**Data to process**
-- begin --

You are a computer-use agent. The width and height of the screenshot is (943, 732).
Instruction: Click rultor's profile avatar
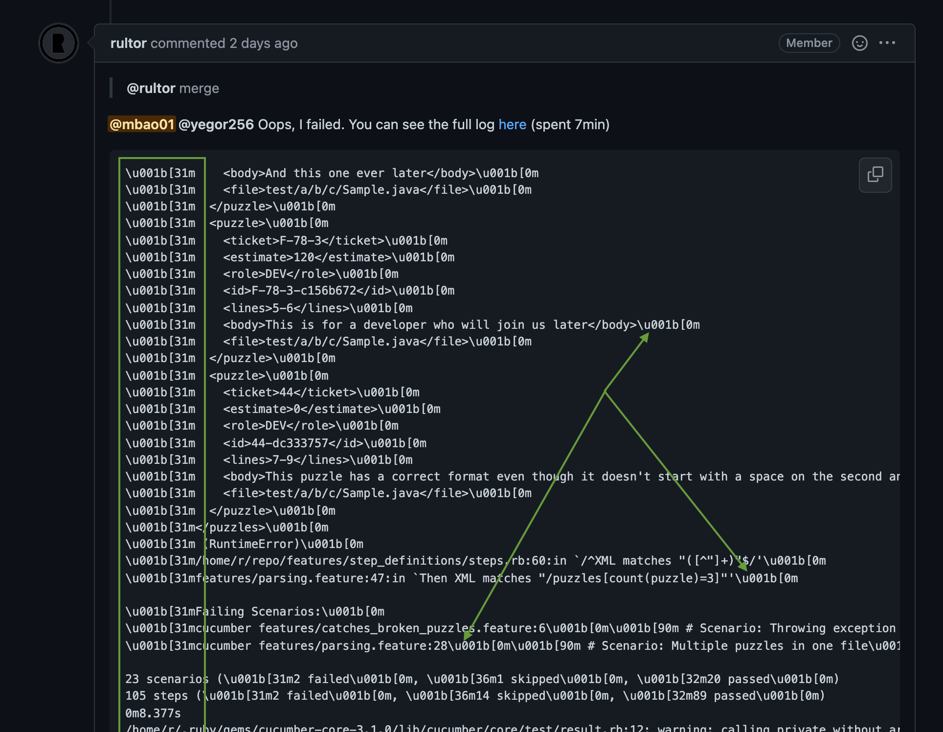pos(58,43)
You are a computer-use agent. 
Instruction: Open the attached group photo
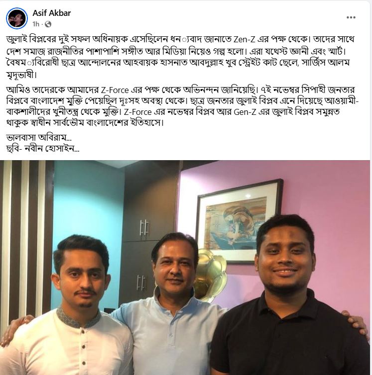(185, 268)
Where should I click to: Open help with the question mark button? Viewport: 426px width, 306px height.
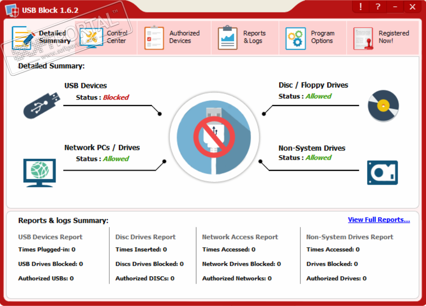coord(378,7)
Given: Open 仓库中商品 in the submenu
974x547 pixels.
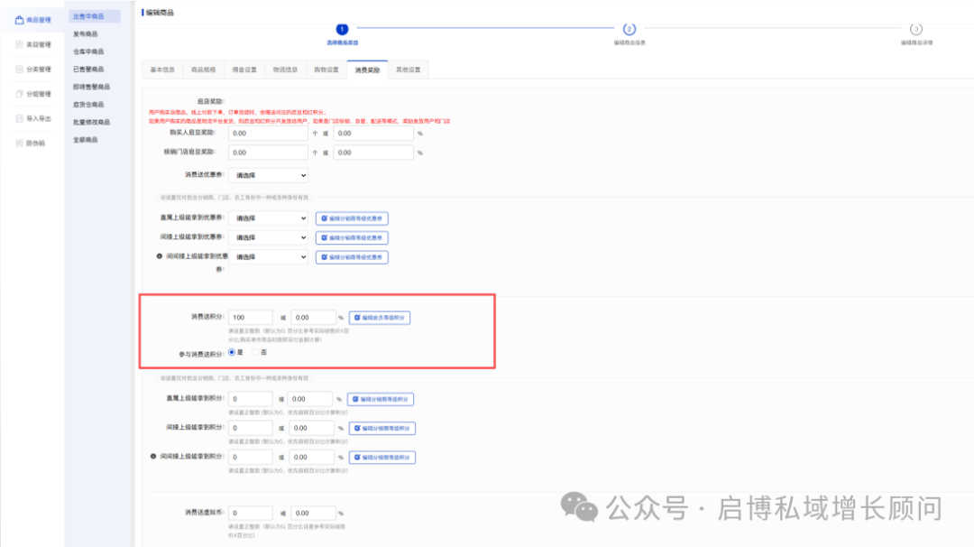Looking at the screenshot, I should (90, 51).
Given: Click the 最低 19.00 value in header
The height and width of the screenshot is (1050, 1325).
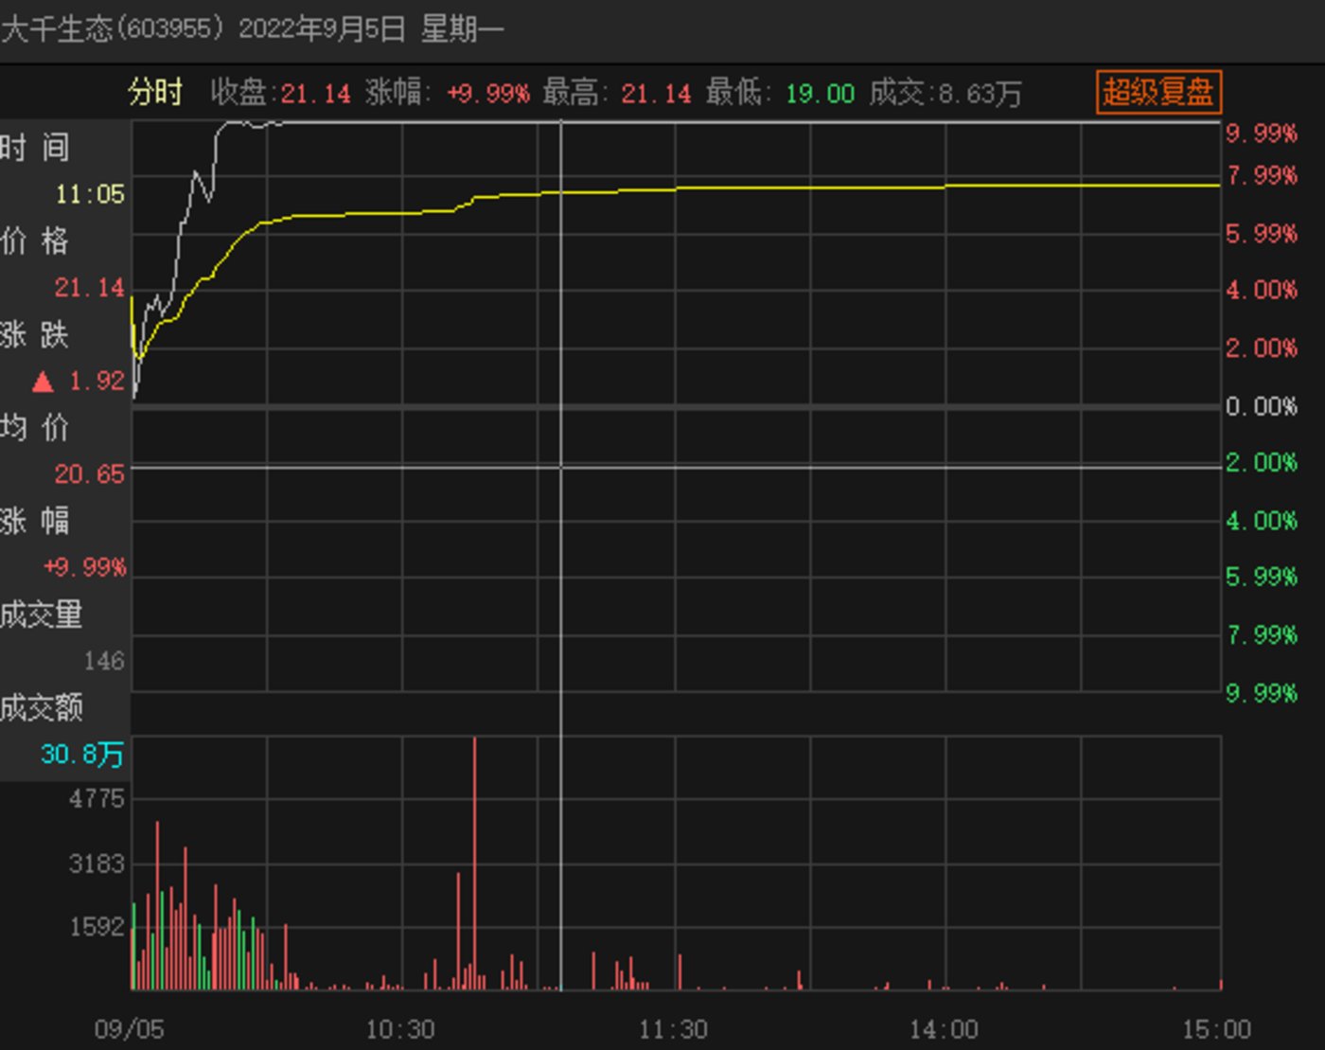Looking at the screenshot, I should (820, 94).
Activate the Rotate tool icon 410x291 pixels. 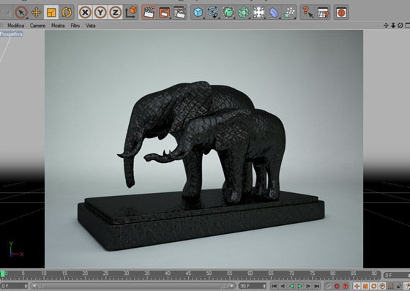click(x=67, y=12)
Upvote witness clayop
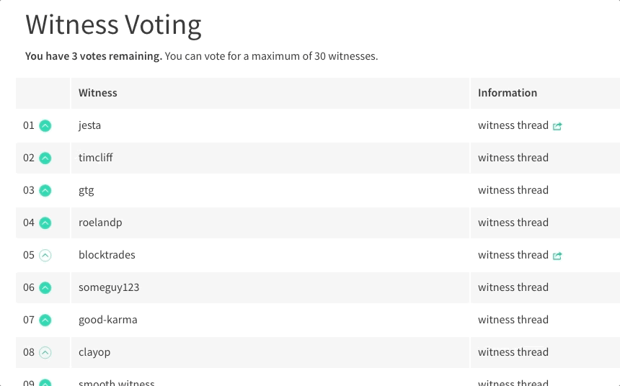 tap(45, 352)
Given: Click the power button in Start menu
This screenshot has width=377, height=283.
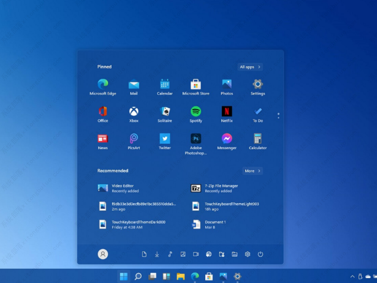Looking at the screenshot, I should [260, 254].
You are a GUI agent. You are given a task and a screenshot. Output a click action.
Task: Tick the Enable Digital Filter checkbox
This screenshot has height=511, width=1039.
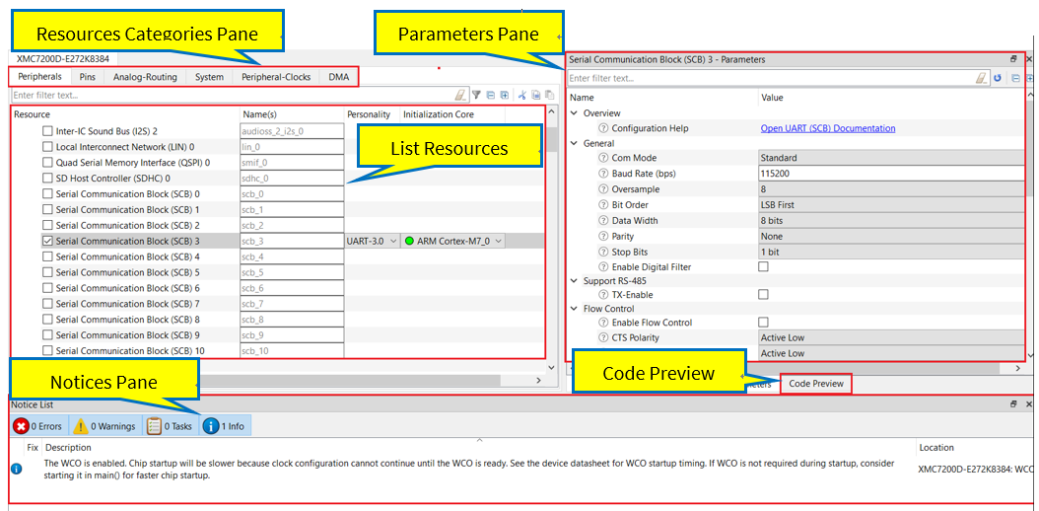763,266
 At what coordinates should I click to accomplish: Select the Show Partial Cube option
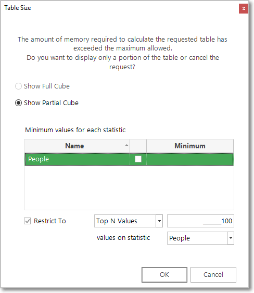[x=18, y=103]
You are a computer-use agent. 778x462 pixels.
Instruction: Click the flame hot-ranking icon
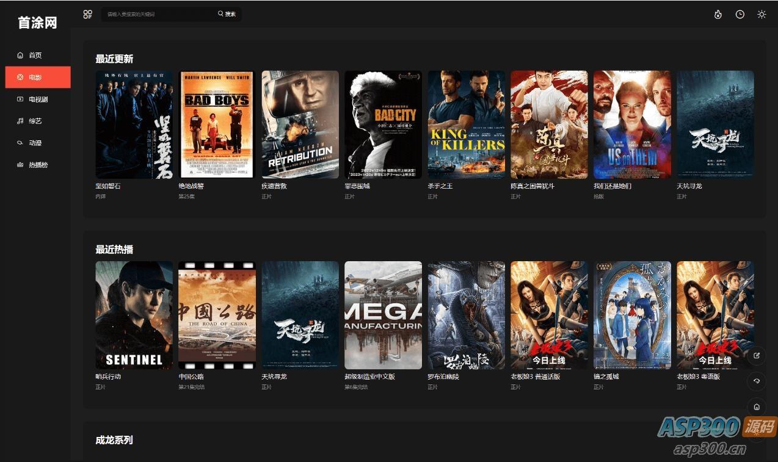click(718, 15)
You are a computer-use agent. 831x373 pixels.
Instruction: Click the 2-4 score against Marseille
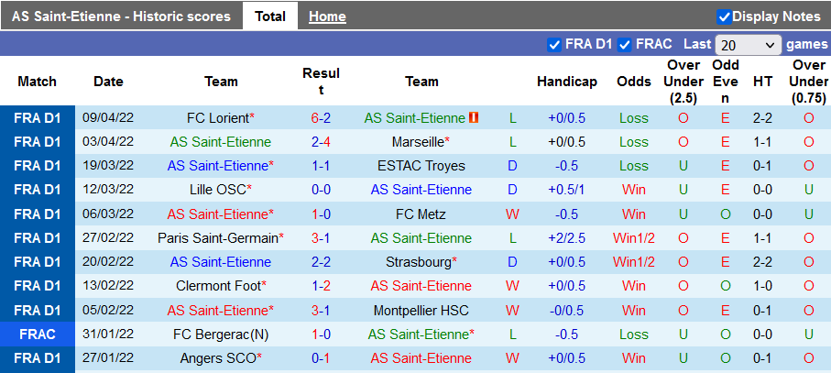coord(321,142)
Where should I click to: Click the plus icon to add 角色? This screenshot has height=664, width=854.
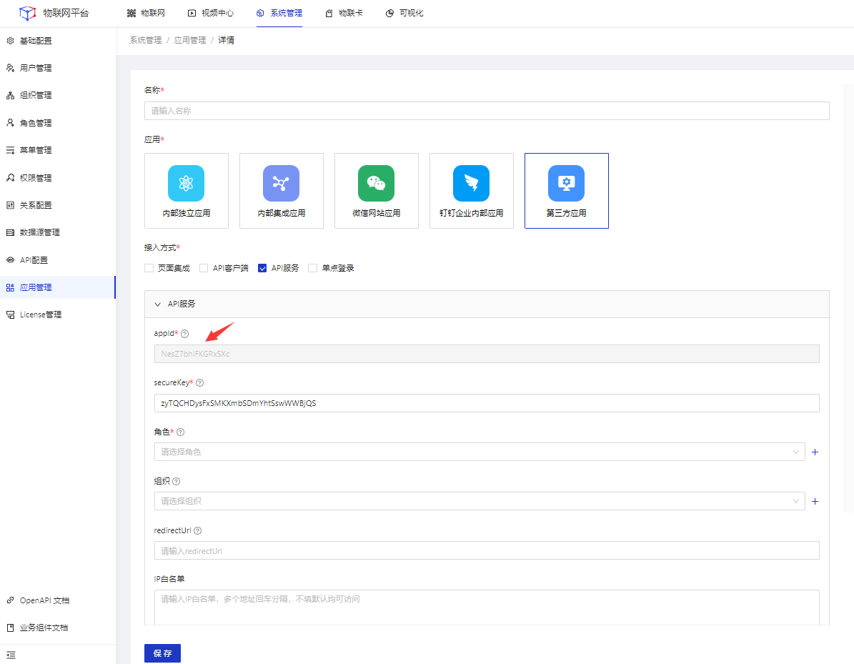tap(815, 452)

-- end --

**Exercise**
Copy out the material above, starting at the line that contains "You are a computer-use agent. 831x373 pixels." and continuing through its last line, leaving the pictures out.

**Solution to this problem**
You are a computer-use agent. 831x373 pixels.
Instruction: Click the 2-4 score against Marseille
coord(321,142)
Where should I click to: Click the plus icon to add 角色? This screenshot has height=664, width=854.
tap(815, 452)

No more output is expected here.